Fragmentation of policy
These are good signs. But fragmentation of policy is generally a problem for democratic decision-making and for the EU a specific obstacle to a green and just transition. Particular priorities dominate in the commission’s distinct departments: the world looks different when viewed from DG Environment as compared with DG Trade.
It is good when the Court of Justice of the EU affirms that sustainable development is an integral part of the common commercial policy—good but insufficient. And sustainability chapters in trade agreements will not do the trick, even if well-meant and well enforced.
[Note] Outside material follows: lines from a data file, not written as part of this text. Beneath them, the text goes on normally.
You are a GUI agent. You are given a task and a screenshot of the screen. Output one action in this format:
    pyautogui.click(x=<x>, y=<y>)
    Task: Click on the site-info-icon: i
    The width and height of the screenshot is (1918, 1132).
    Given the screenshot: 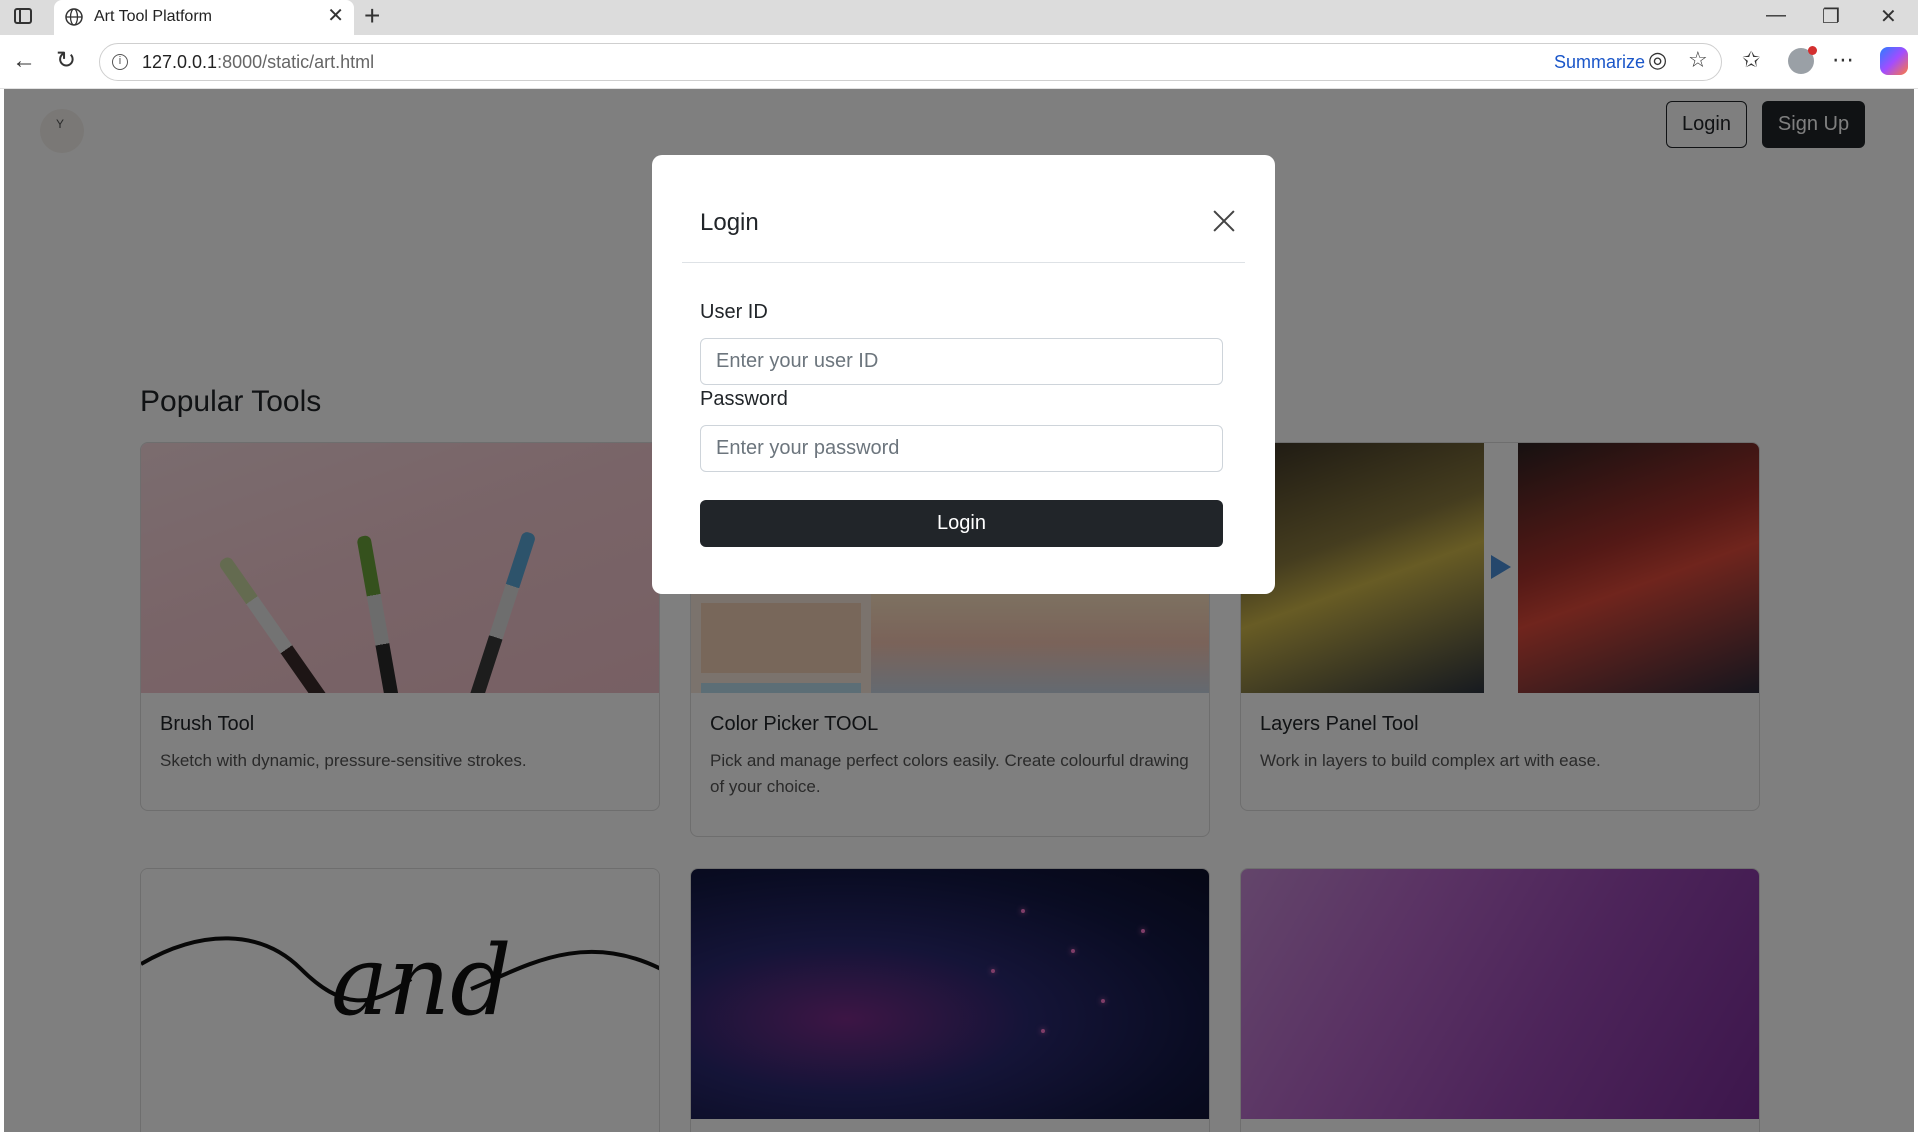 What is the action you would take?
    pyautogui.click(x=120, y=62)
As long as these are negotiated and implemented as part of a trade regime, a particular hierarchy of priorities will prevail: concerns for environmental and social justice will then continue to be subject to market rationality.
The commission’s readiness to consider carbon taxes and retaliation against lower corporate taxes signals its willingness to break with that rationality. Those policies have come from new institutional arrangements that cut through pockets of specialised expertise: the group on the EGD led by the commission’s vice-president Frans Timmermans and Michel Barnier’s ‘Brexit’ taskforce.
Why not learn from these examples? Trade law, old and new, continually strikes balances between growth and sustainability. It should therefore not be left to trade lawyers, with their particular priorities, alone. New institutional arrangements are needed to ensure trade serves society—not the other way around.